When investigators from the Organization for the Prohibition of Chemical Weapons descend on the site of a suspected attack, they face an enormous burden: finding traces of weapons in the rubble and soil, then proving beyond doubt what was used and where it came from. Now, researchers at Lawrence Livermore National Laboratory's Forensic Science Center in California have made that work more decisive by developing a technique to detect pinacolyl alcohol—a telltale marker of the nerve agent Soman—using two different analytical methods where only one previously worked reliably.
The challenge is as old as forensic chemistry itself: nerve agents like Soman break down in the environment, leaving only faint chemical echoes behind. Even with cutting-edge equipment, finding a specific marker in the chaos of a contaminated sample is like spotting a single instrument in an orchestra. Pinacolyl alcohol is valuable precisely because it is synthetic—not found in nature—and because it is both necessary to create Soman and produced when Soman degrades. Its presence in an environmental sample is a smoking gun. But detecting it has proven technically difficult.
The problem lay in the molecule's properties. Pinacolyl alcohol has a low molecular weight, making it stubbornly hard to analyze by gas chromatography-mass spectrometry, or GC-MS, the traditional workhorse of forensic labs. And because it lacks ionizable properties, liquid chromatography-mass spectrometry, or LC-MS, simply could not be used at all. The research team at Lawrence Livermore, led by Carlos Valdez, associate program leader for research and development at the lab's Forensic Science Center, found an elegant solution: convert the pinacolyl alcohol into a form that both methods could detect.
The team's method, published in ACS Omega and awarded the journal's Editor's Choice Award, uses carbamoylation—a chemical transformation that prepares the marker for analysis by both GC-MS and LC-MS. This matters enormously. When a chemical weapon investigator can confirm the presence of a substance using two independent, orthogonal methods, the evidence becomes unassailable. It strengthens the chain of proof that prosecutors and international bodies need to build an airtight case.
Lawrence Livermore's Forensic Science Center is one of only two laboratories in the United States certified by the OPCW to receive and analyze real-world samples from chemical weapons investigations. That responsibility comes with rigorous yearly proficiency tests to maintain accreditation.

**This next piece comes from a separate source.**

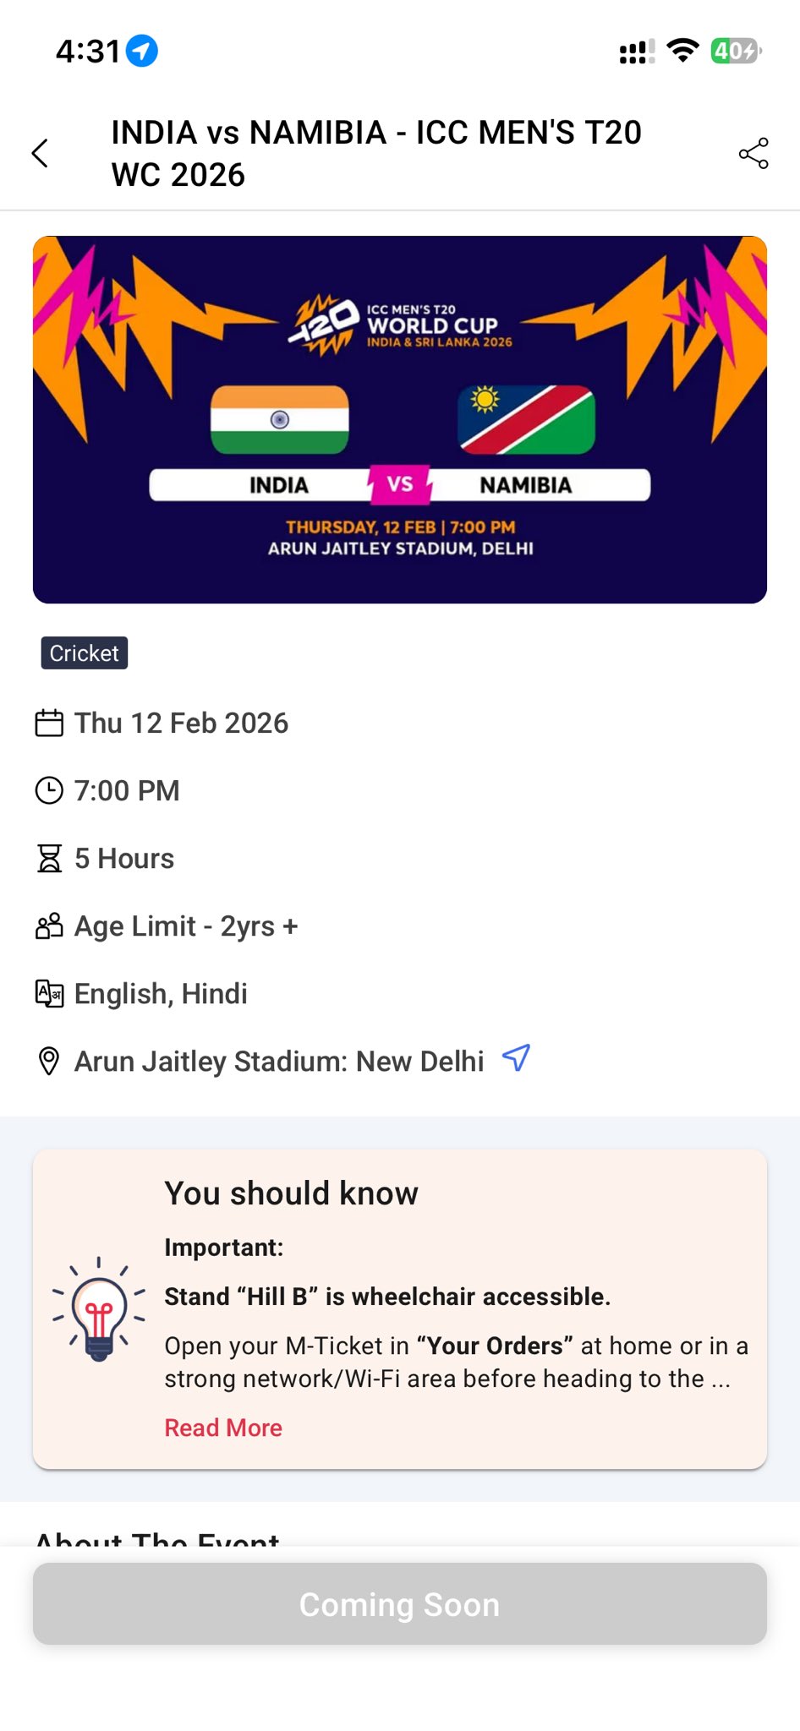The height and width of the screenshot is (1731, 800).
Task: Tap the map pin venue icon
Action: click(x=49, y=1062)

The lab's work directly supports the Organization for the Prohibition of Chemical Weapons in building cases against alleged perpetrators—making methodological breakthroughs like this one not just scientifically elegant but legally consequential.
Valdez and his team are already looking forward. The next phase is to adapt this carbamoylation technique to detect other alcohols that serve as markers for different chemical weapons, potentially transforming forensic analysis across a broader range of suspected attacks. In a field where the stakes are measured in human lives and international justice, a more reliable toolkit for truth-telling is invaluable.